## Extrait du texte

++++

Il est un film de Bertrand et Nils Tavernier au sujet de sans-papiers lyonnais (je crois, lyonnais (1)) qui en son temps m'a bouleversée. Et particulièrement la réponse d'un homme pourtant pas si vieux à qui l'un ou l'autre demandait, Et quels sont vos rêves ?
Être en règle, avoir des papiers, répondait-il.
Oui, ça d'accord disait le réalisateur, mais en admettant que ça s'arrange, qu'est-ce que vous rêvez de pouvoir faire dans la vie ?
Et l'homme réfléchissait, réfléchissait, silence, puis faisait Non de la tête, - Une carte d'identité. répétait-il.
J'en pleure d'y repenser. La dureté de sa lutte pour pouvoir rester avait tué en lui tous les oiseaux des rêves.
D'une façon infiniment plus confortable, j'ai été enfant, puis jeune un peu aussi comme ça. Ce n'était pas si dur je ne me plains pas. Mais le sentiment était très fort de n'avoir pas le choix. Rêver était inutile, il fallait assurer.
Lorsqu'à treize ans d'avoir trop lu sur les atomes et la relativité, je suis tombée dans une vocation de chercheuse en physique nucléaire et quantique, il ne s'agissait en rien d'un rêve, mais d'une obligation morale. Je croyais avoir l'esprit pour ça, j'avais pigé qu'il faudrait bosser comme une dingue, mais c'était dans l'idée d'avoir les aptitudes qu'il fallait et qu'on n'a pas le droit de se défausser. J'en avais l'idée d'heures et d'heures ingrates passées à travailler, de fausses pistes, d'expérimentations difficiles, d'un risque de santé. Je n'étais pas assez intelligente, je l'ai compris à 19 ans, mais mon idée, me dis-je à présent car alors ça n'était pas du tout formulé, mais une évidence, n'était pas stupide : ce sont des domaines où pour entraîner du progrès il faut à la fois un niveau scientifique élevé et une imagination débridée.

++++

## Consigne
Pourriez-vous écrire la suite du texte sur les rêves empêchés et la vocation de chercheuse, en partant de sa dernière phrase ? Les enregistrements qui viennent ensuite sont indépendants de ce texte.

## Relevé des données
++++

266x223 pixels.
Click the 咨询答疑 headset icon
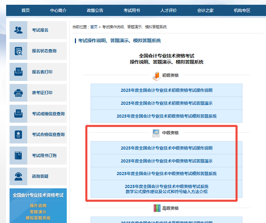[x=18, y=176]
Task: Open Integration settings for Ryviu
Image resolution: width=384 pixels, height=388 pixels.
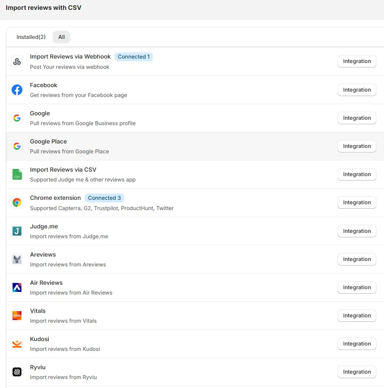Action: pos(356,371)
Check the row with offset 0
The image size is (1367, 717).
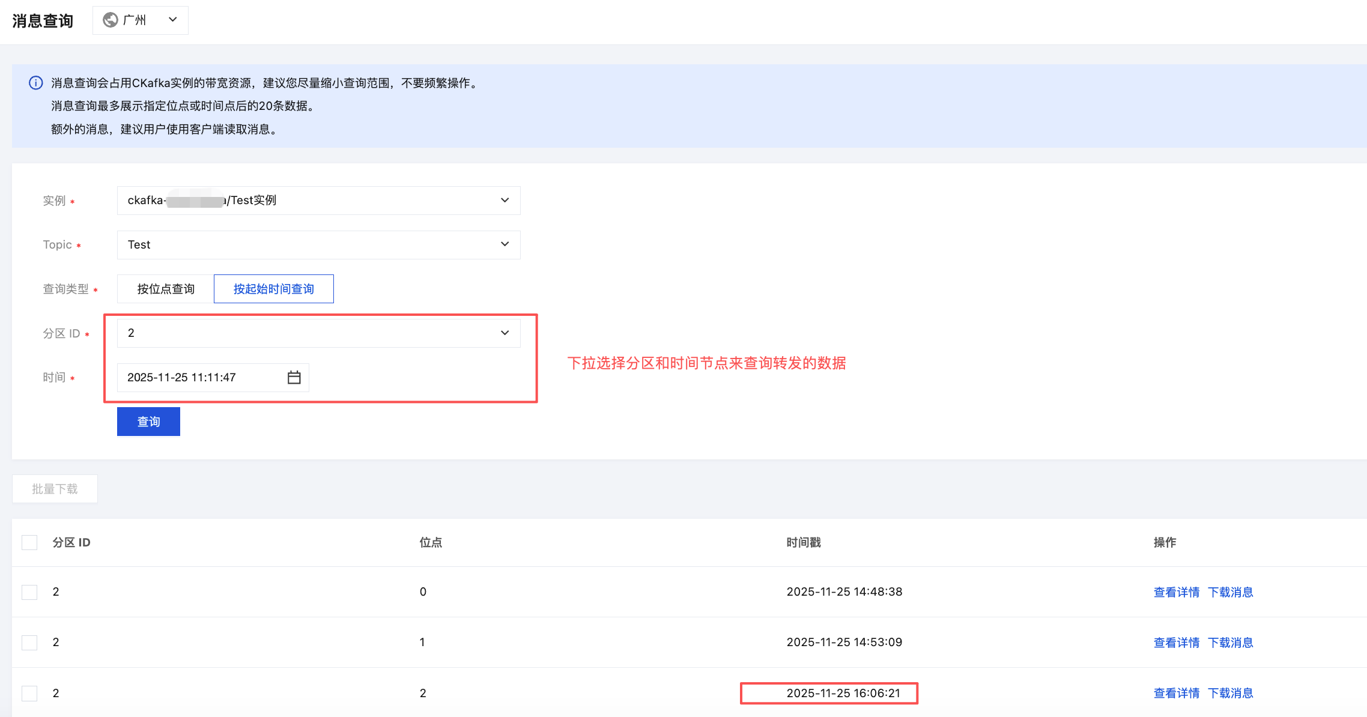(29, 592)
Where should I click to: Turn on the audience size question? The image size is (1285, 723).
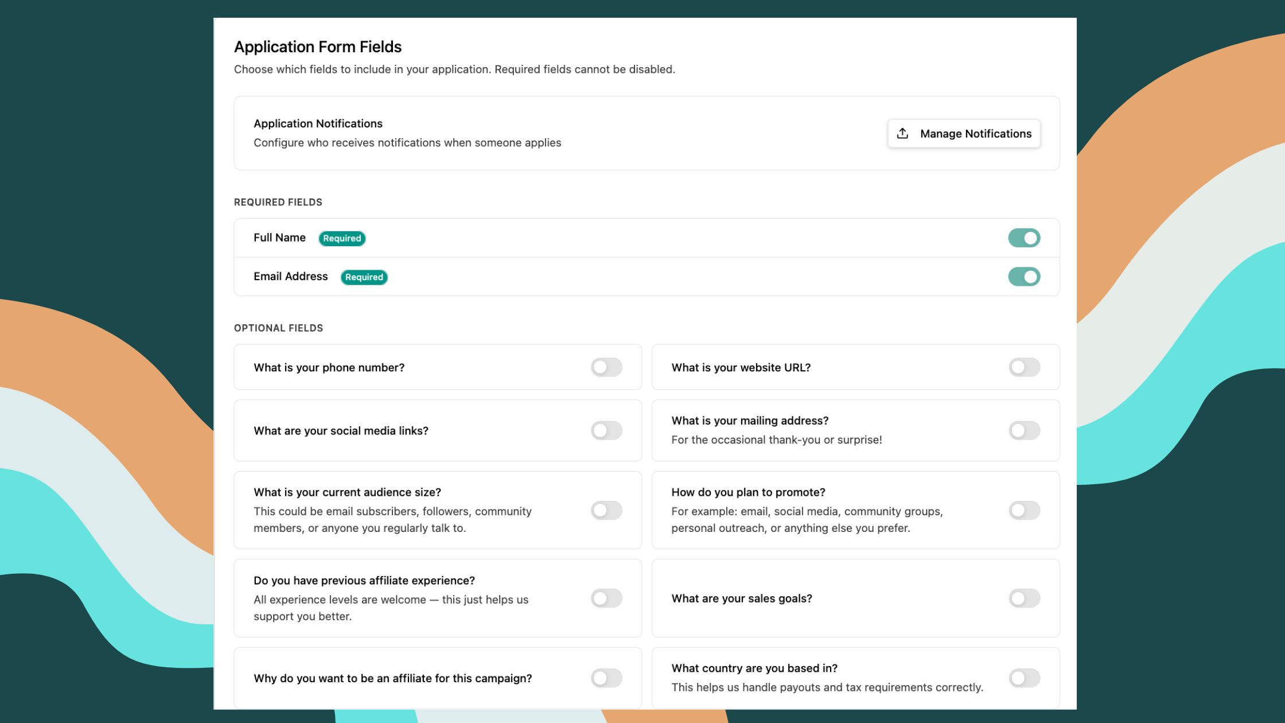[606, 510]
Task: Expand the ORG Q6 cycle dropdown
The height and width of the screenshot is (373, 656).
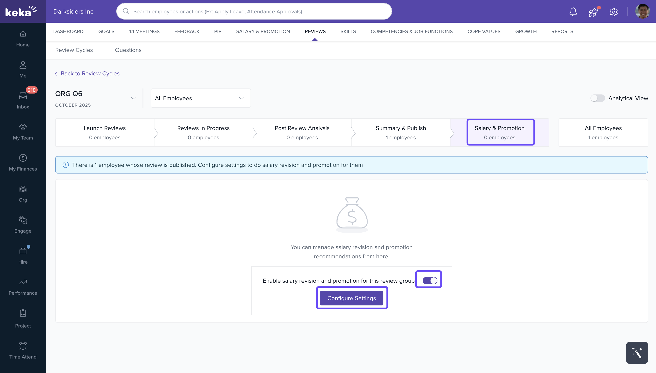Action: (x=133, y=98)
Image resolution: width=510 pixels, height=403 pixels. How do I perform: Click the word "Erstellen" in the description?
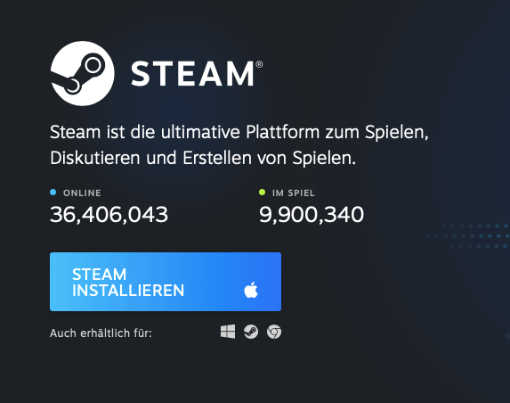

++++

## Résultat
Ensuite la vie d'adulte est venue très vite. D'avoir dû s'endetter pour les études obligeait à travailler dès les cours terminés du moins pour les filles qui n'avait pas de service militaire à effectuer. J'ai pris le premier boulot qui n'allait pas me faire périr d'ennui qui se présentait, l'idée étant que lorsque que mon fiancé serait rentré du pays lointain où il accomplissait son VSNE et nos prêts respectifs éclusés, on verrait.
Les enfants sont nés, les prêts immobiliers ont succédé aux prêts étudiants, c'était (presque) tout vu, je suis restée. Zéro rêve dans cette vie, c'était déjà bien d'avoir ses petits qui étaient de chouettes gosses même si j'étais épuisée, et d'habiter tout contre Paris dans un endroit qui nous plaisait, c'était des rêves que nous n'avions pas faits (2) et qui s'étaient réalisés d'avoir été amoureux et bosseurs et sérieux. Métro-boulot-marmots-dodo, en s'y tenant on s'en sortirait. S'en sortir, ce serait déjà assez fou. J'avais simplement l'espoir que les enfants, eux, auraient le choix.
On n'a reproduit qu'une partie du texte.